JR: Weird for him to appear in House? Would that be strange for a British audience or would it be strange…
HL: He did threaten that he would sort of wangle his way in. You know, come on with a man with two limps. We had this idea actually because the character’s based on Sherlock Holmes, and Sherlock Holmes, which is such a brilliant idea that the cleverest man in the world had a cleverer older brother, Mycroft, so we thought there could actually be an equivalent of Mycroft. That when House gets absolutely flummoxed by a three-pipe problem he would have to go to his older brother to get the solution. It could happen one day!
JR: Can I just mention the fact that we should convey our congratulations and Happy Birthday to a heavily-bearded Hugh Laurie, because he is approaching a landmark birthday, next Thursday, I believe.
HL: Yes, it is, next Thursday, I will be (sharp intake of breath, screws eyes up) 50 years old
Cheers and whoops from the audience.
JR: Still fit as a butcher’s dog!
HL: It was nothing!
JR: I wanted to get you a special present, so I looked into it and I asked around to find out what you would really love. I know you play the piano…
HL: Right.
JR: And I’ve been informed that you’ve always had your heart set on a Steinway Grand Piano.
HL: (Laughing) Yes.
JR: I know, it’s extravagant and I know it’s crazy but for you Hugh…
3 burly guys begin to wheel in a HUGE cloth covered, piano-shaped package. Oh my, could it be, could it really be….no, the cloth is removed to reveal some lighting boxes arranged in the shape of a piano within which there is a miniature, plinkety-plonkety baby grand,.

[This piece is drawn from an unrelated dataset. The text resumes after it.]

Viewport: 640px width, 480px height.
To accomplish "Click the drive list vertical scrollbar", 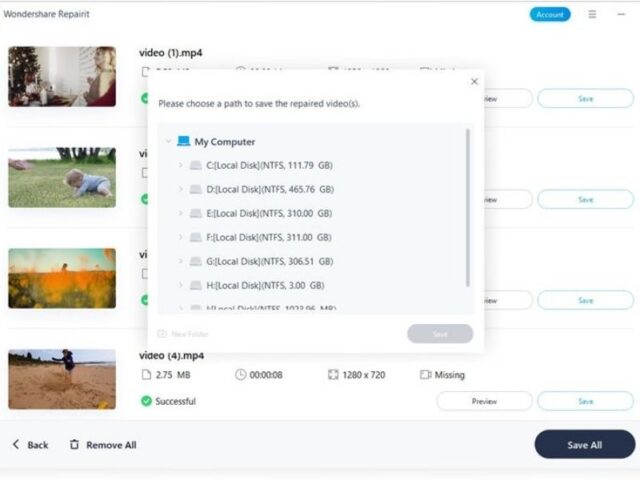I will pos(468,208).
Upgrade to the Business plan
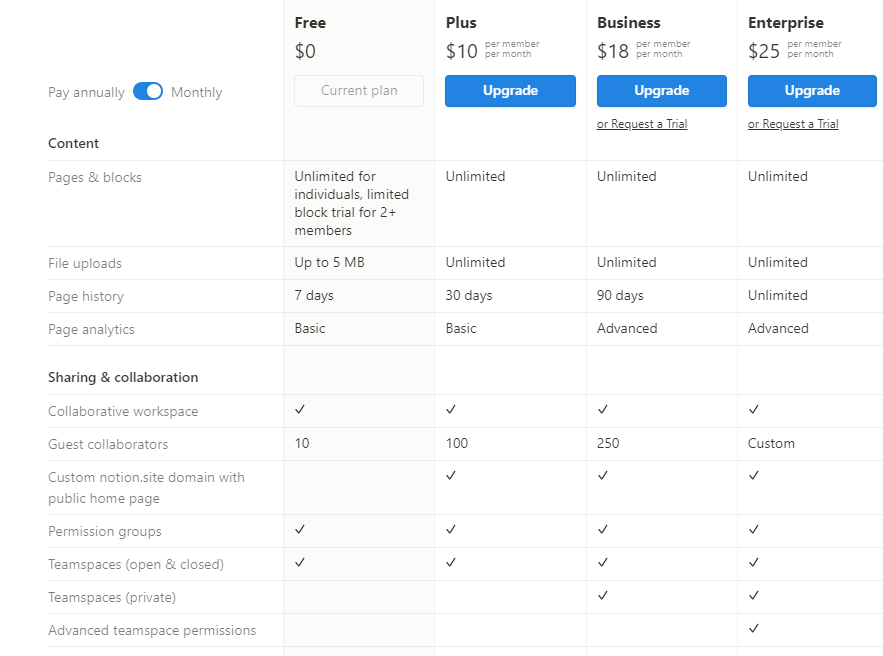The width and height of the screenshot is (883, 656). click(661, 91)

JR: We have a baby version of the Steinway Grand Piano, there you go! And a little chair to go with it.
HL: (plays a bit of boogie-woogie. It’s a great sound but out of tune)
That’s beautiful. (folds palms towards JR) I’m very, very grateful. That’s fantastic.

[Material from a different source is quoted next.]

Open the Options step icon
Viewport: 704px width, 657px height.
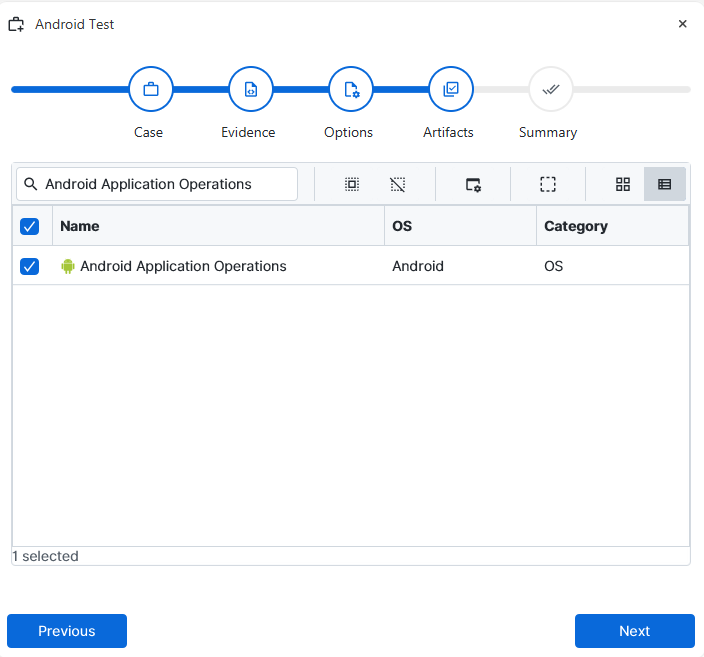(x=350, y=89)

Audience laughs and claps, whoops and hollers. Hugh looks very pleased
JR: No one goes home empty handed!
Ladies and Gentlemen, Mister Hugh Laurie.
HL: Thank you so much, I don’t know what to say. Thank you, thank you very much.
Off goes our Hugh to the “Green Room”
After he goes off, there are various points in which he is seen in the Green Room. The most significant of which is during the interview with Dustin Hoffman:
DH: Can I just pay a compliment to Hugh Laurie. I have to tell you, we all talk about it. His American accent is the best I have ever heard.
Hugh looks embarrassed but gracious, as ever.
Well ladies and gentlemen. I hope this is as full a version as I can offer you. I hope it gave a little of the flavour of being there.
Have just watched the broadcast and I’ll be interested to hear comments. It was only around 10 mins long. Short changed but at least you get the full version here.